Dryad defines a domain-specific language, which is implemented via a C++ library, that is used to create and model a Dryad execution graph. Computational vertices are written using standard C++ constructs. To make them accessible to the Dryad runtime, they must be encapsulated in a class that inherits from the GraphNode
base class. The graph is defined by adding edges; edges are added by using a composition operator (defined by Dryad) that connects two graphs (or two nodes of a graph) with an edge. Managed code wrappers for the Dryad API can also be written.
There exist several high-level language compilers which use Dryad as a runtime; examples include Scope (Structured Computations Optimized for Parallel Execution) and DryadLINQ.[2]
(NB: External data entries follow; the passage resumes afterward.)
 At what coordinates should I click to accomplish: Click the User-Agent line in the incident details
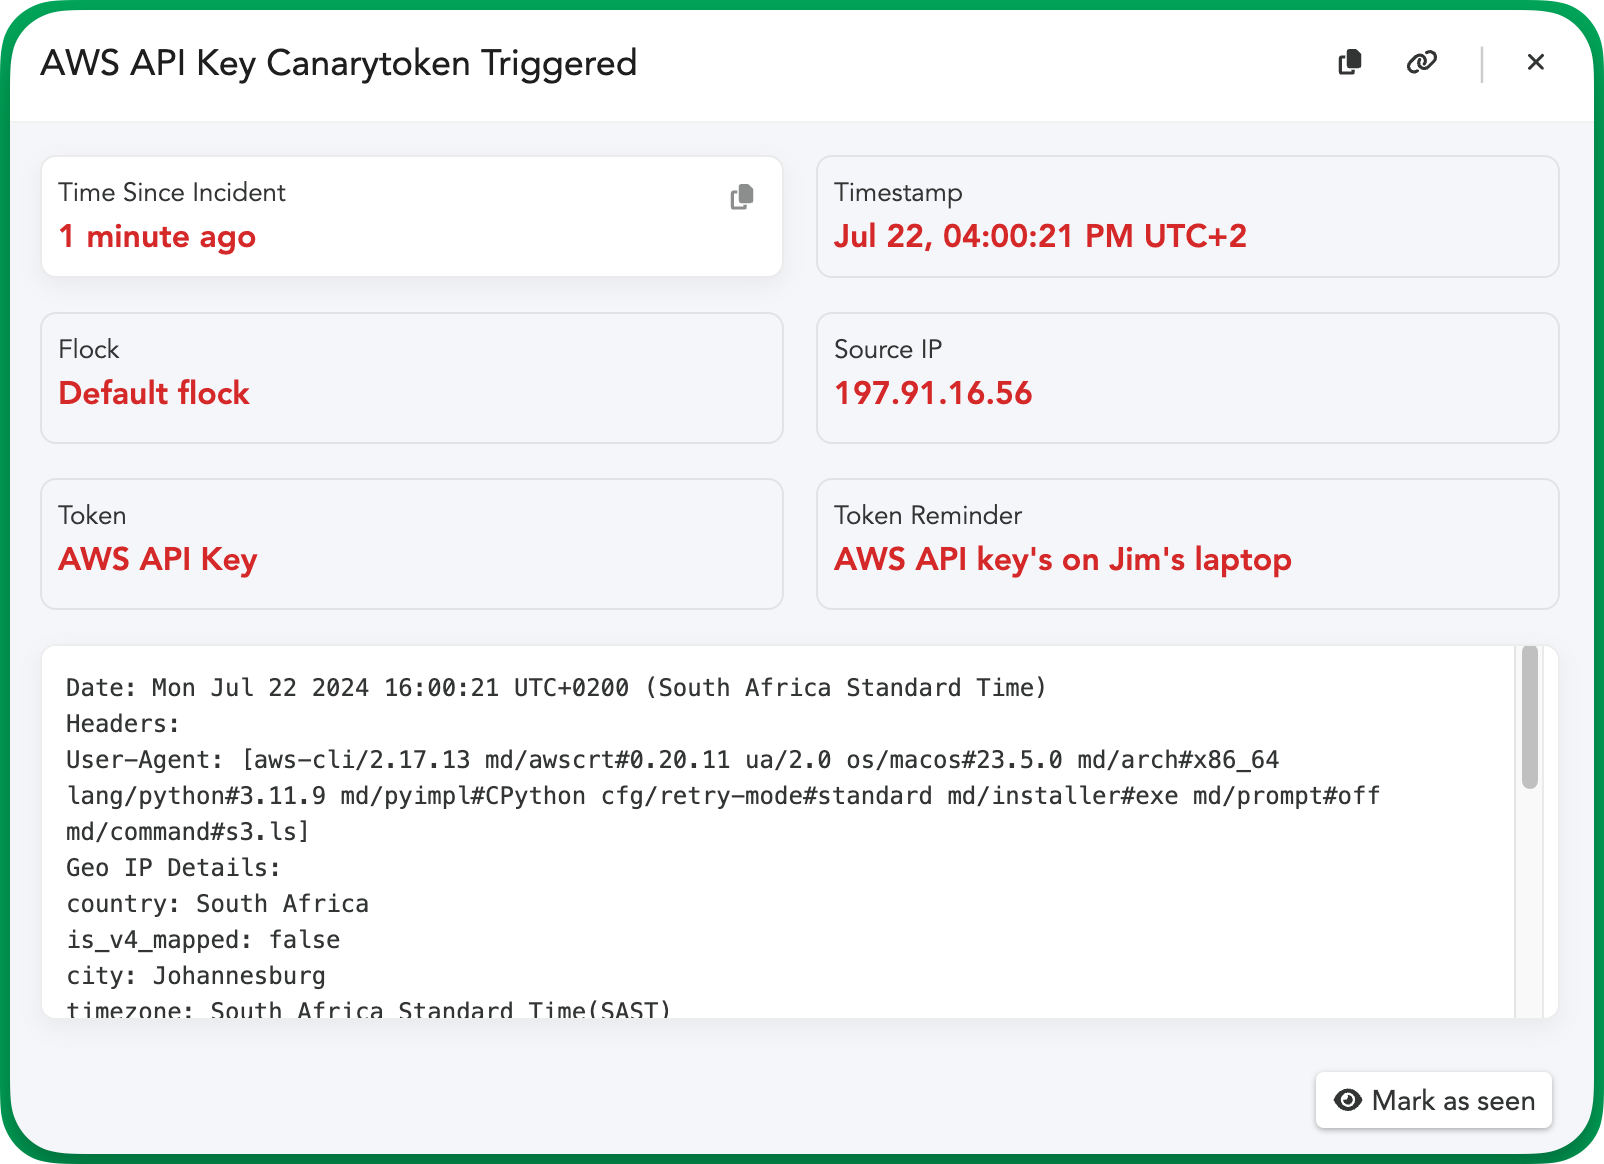671,760
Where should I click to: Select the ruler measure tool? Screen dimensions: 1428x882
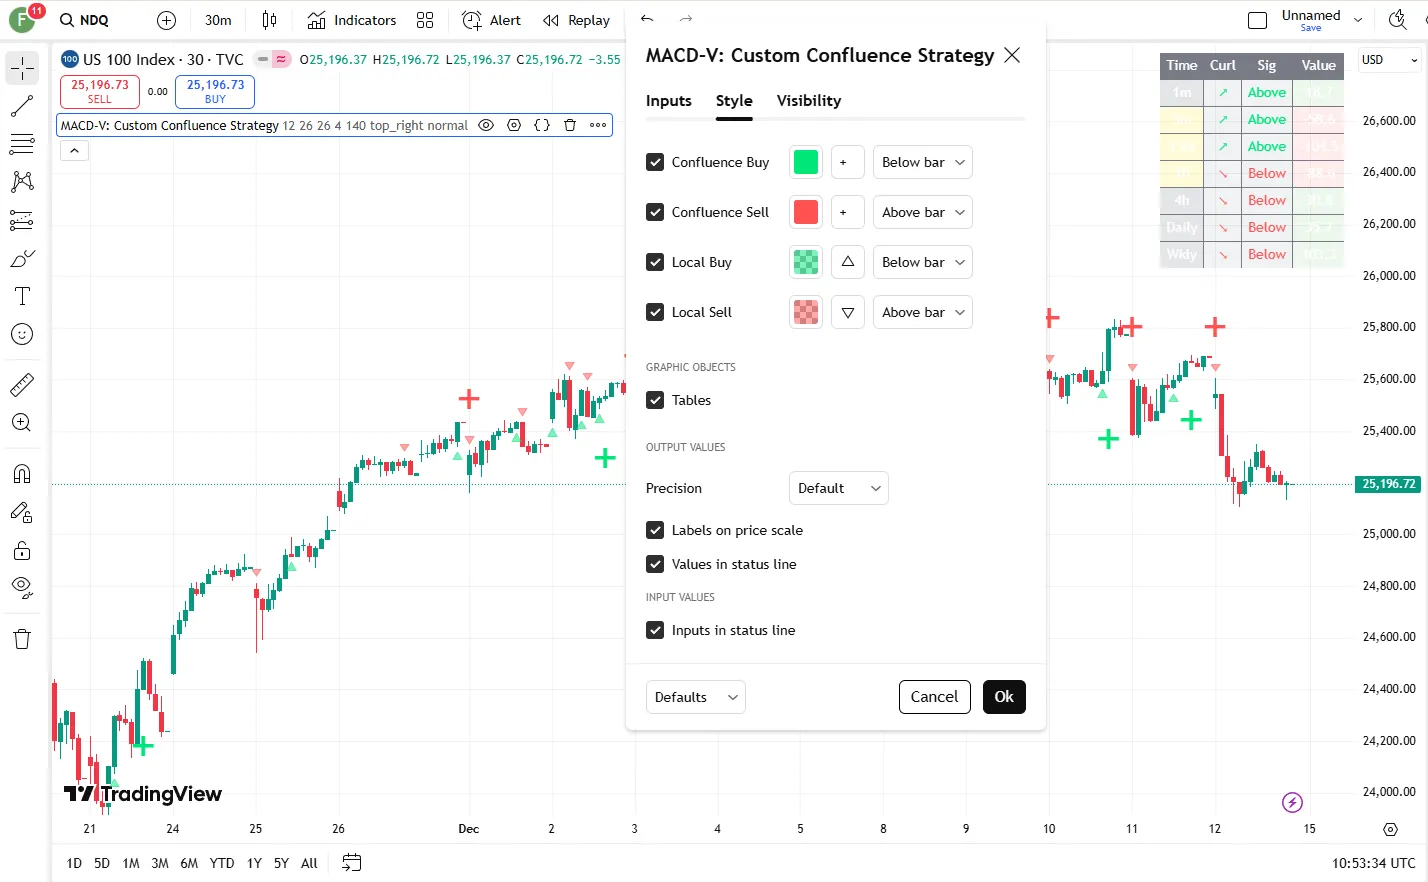tap(22, 384)
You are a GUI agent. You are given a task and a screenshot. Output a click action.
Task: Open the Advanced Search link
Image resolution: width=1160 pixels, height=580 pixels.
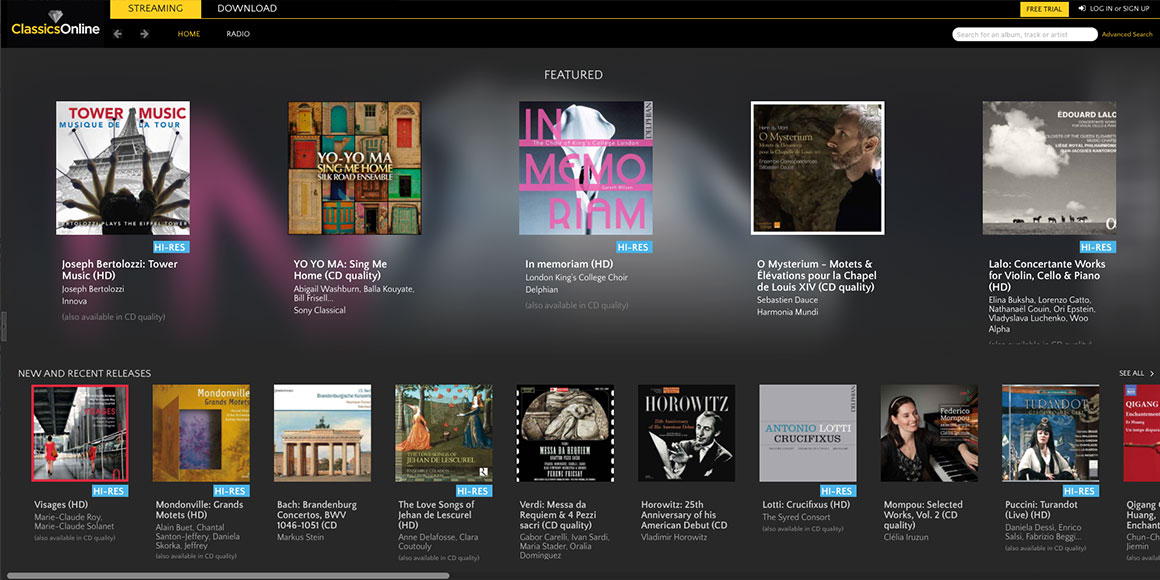(x=1127, y=34)
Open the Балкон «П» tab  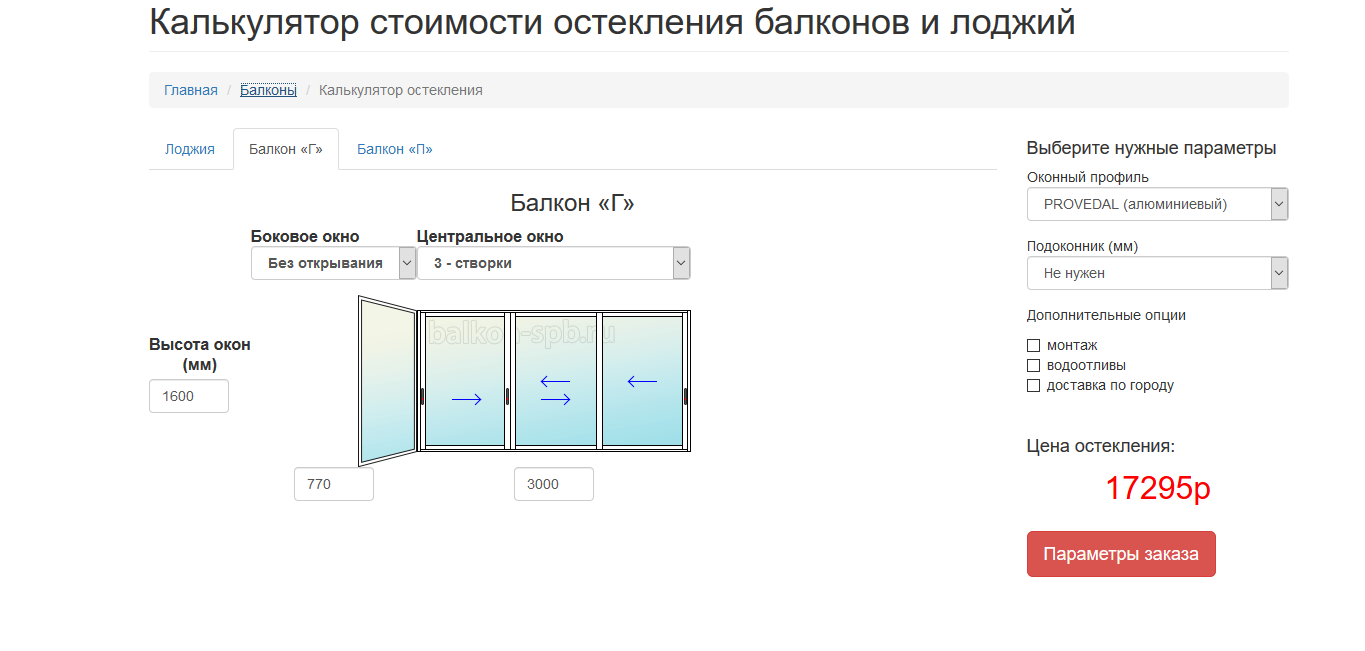pos(394,148)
In October 2011, Microsoft discontinued active development on Dryad, shifting focus to the Apache Hadoop framework.[3][4][5]
References
- ↑ GitHub - MicrosoftResearch/Dryad: This is a research prototype of the Dryad and DryadLINQ data-parallel processing frameworks running on Hadoop YARN.
- ↑ "DryadLINQ: A System for General-Purpose Distributed Data-Parallel Computing Using a High-Level Language" (PDF). Microsoft Research. Retrieved 2009-01-21.
- ↑ Patee, Don. "Announcing the Windows Azure HPC Scheduler and HPC Pack 2008 R2 Service Pack 3 releases!". Microsoft. Retrieved 2013-05-31.
- ↑ Foley, Mary Joe. "Microsoft drops Dryad; puts its big-data bets on Hadoop". ZDNet. Retrieved 2013-05-31.
- ↑ Henschen, Doug. "Microsoft Ditches Dryad, Focuses On Hadoop". Information Week. Retrieved 2013-05-31.
Further reading
- "Dryad: Distributed Data-Parallel Programs from Sequential Building Blocks" (PDF). Microsoft Research. Retrieved 2007-12-04.
- "SCOPE: Easy and Efficient Parallel Processing of Massive Data Sets" (PDF). Microsoft Research. Retrieved 2009-01-21.